[[ Passage shown open ]]

RE: DUCC web server interfacing

2014-11-20 Thread D. Heinze
Eddie... thanks.  Yes, that sounds like I would not have the advantage of DUCC 
managing the UIMA pipeline. 

To break it down a little for the uninitiated (me), 

 1. how do I start a DUCC job that stays resident because it has high startup 
cost (e.g. 2 minutes to load all the resources for the UIMA pipeline VS about 2 
seconds to process each request)?

2. once I have a resident job, how do I get the Job Driver to iteratively feed 
references to each next document (as they are received) to the resident Job 
Process?  Because all the input jobs will be archived anyhow, I'm okay with 
passing them through the file system if needed.

Thanks / Dan

-Original Message-
From: Eddie Epstein [mailto:eaepst...@gmail.com] 
Sent: Thursday, November 20, 2014 6:06 PM
To: user@uima.apache.org
Subject: Re: DUCC web server interfacing

Ooops, in this case the web server would be feeding the service directly.

On Thu, Nov 20, 2014 at 9:04 PM, Eddie Epstein  wrote:

> The preferred approach is to run the analytics as a DUCC service, and 
> have an application driver that feeds the service instances with incoming 
> data.
> This service would be a scalable UIMA-AS service, which could have as 
> many instances as are needed to keep up with the load. The driver 
> would use the uima-as client API to feed the service. The application 
> driver could itself be another DUCC service.
>
> DUCC manages the life cycle of its services, including restarting them 
> on failure.

[[ Passage shown closed ]]

● What is expected
Continue the DUCC web server interfacing thread from its last line.

[[ Input data open ]]

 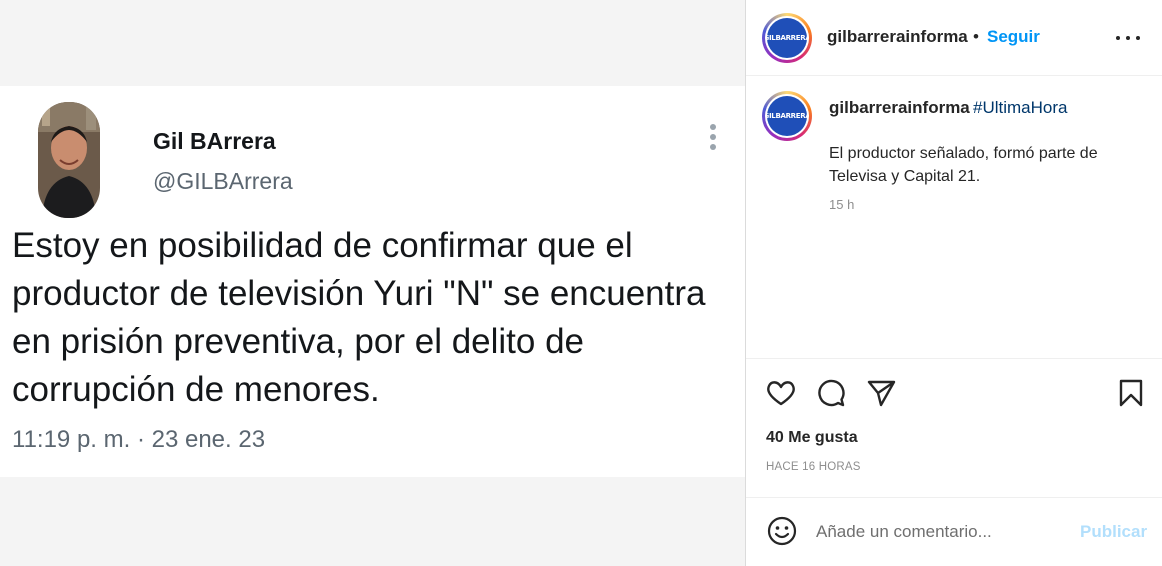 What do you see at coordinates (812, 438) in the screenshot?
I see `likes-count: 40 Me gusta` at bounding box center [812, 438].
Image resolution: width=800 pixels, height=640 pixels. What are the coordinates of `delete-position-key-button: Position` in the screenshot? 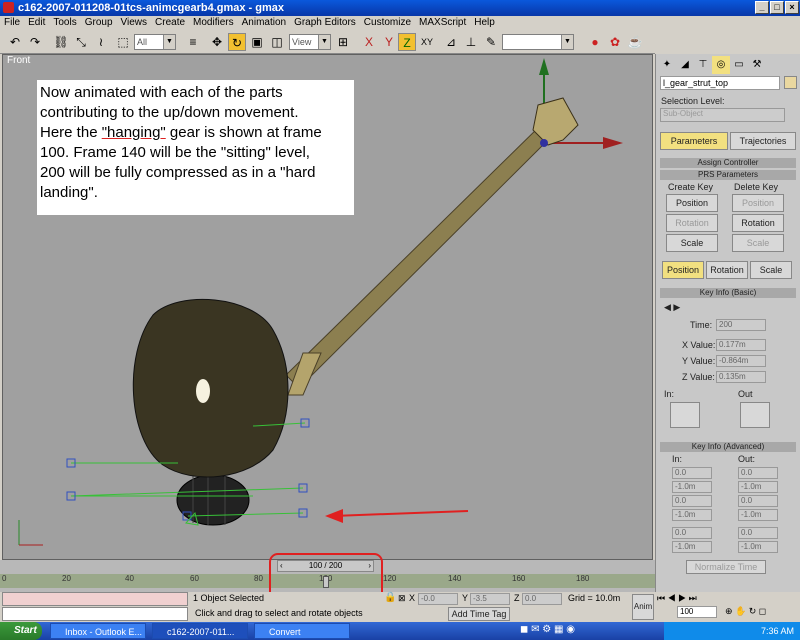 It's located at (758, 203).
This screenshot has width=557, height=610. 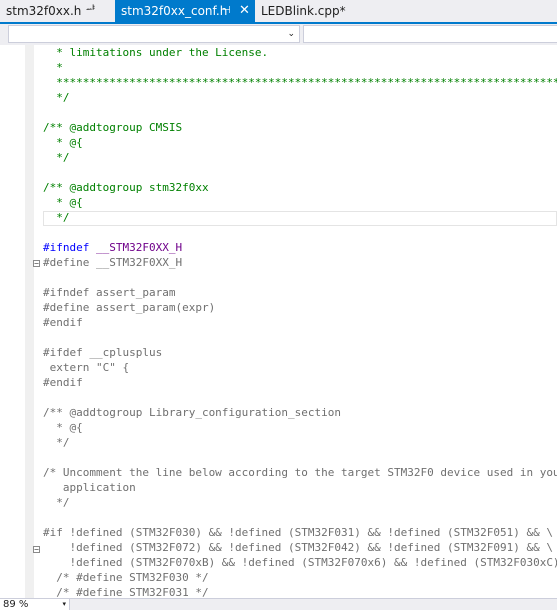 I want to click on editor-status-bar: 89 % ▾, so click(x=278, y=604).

[[ Input data closed ]]
[[ Input data open ]]

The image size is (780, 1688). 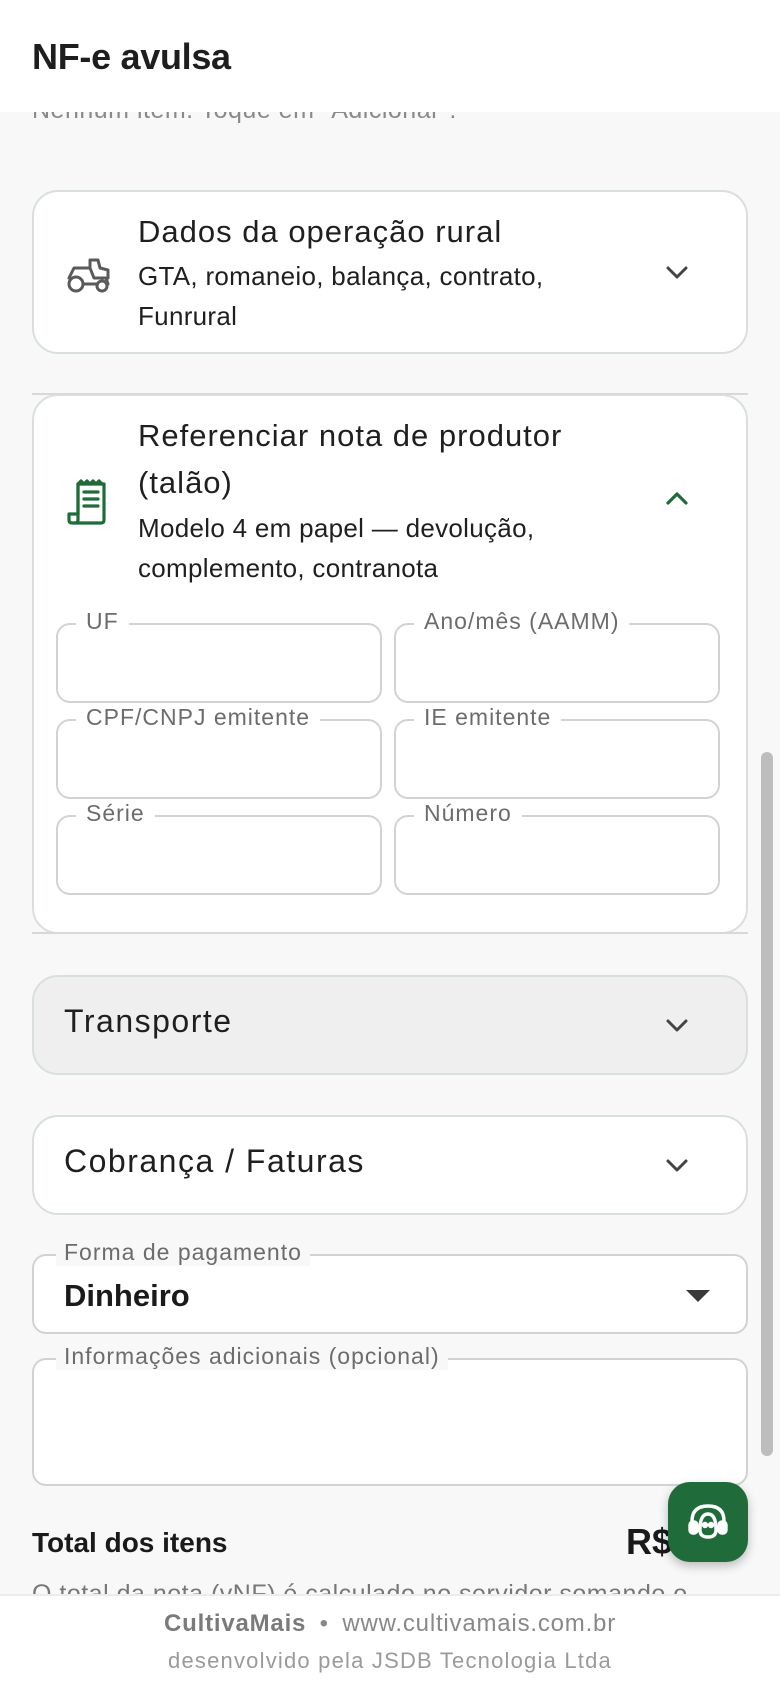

[[ Input data closed ]]

● Answer to the exercise
>
> Eddie
>
>
> On Thu, Nov 20, 2014 at 6:45 PM, Daniel Heinze  wrote:
>
>> I just installed DUCC this week and can process batch jobs.  I would 
>> like DUCC to initiate/manage one or more copies of the same UIMA 
>> pipeline that has high startup overhead and keep it/them active and 
>> feed it/them with documents that arrive periodically over a web 
>> service.  Any suggestions on the preferred way (if any) to do this in DUCC.
>>
>>
>>
>> Thanks / Dan
>>
>>
>




Re: DUCC web server interfacing

2014-11-20 Thread Eddie Epstein
Ooops, in this case the web server would be feeding the service directly.

On Thu, Nov 20, 2014 at 9:04 PM, Eddie Epstein  wrote:

> The preferred approach is to run the analytics as a DUCC service, and have
> an application driver that feeds the service instances with incoming data.
> This service would be a scalable UIMA-AS service, which could have as
> many instances as are needed to keep up with the load. The driver would
> use the uima-as client API to feed the service. The application driver
> could
> itself be another DUCC service.
>
> DUCC manages the life cycle of its services, including restarting them on
> failure.
>
> Eddie
>
>
> On Thu, Nov 20, 2014 at 6:45 PM, Daniel Heinze  wrote:
>
>> I just installed DUCC this week and can process batch jobs.  I would like
>> DUCC to initiate/manage one or more copies of the same UIMA pipeline that
>> has high startup overhead and keep it/them active and feed it/them with
>> documents that arrive periodically over a web service.  Any suggestions on
>> the preferred way (if any) to do this in DUCC.
>>
>>
>>
>> Thanks / Dan
>>
>>
>


Re: DUCC web server interfacing

2014-11-20 Thread Eddie Epstein
The preferred approach is to run the analytics as a DUCC service, and have
an application driver that feeds the service instances with incoming data.
This service would be a scalable UIMA-AS service, which could have as
many instances as are needed to keep up with the load. The driver would
use the uima-as client API to feed the service. The application driver
could
itself be another DUCC service.

DUCC manages the life cycle of its services, including restarting them on
failure.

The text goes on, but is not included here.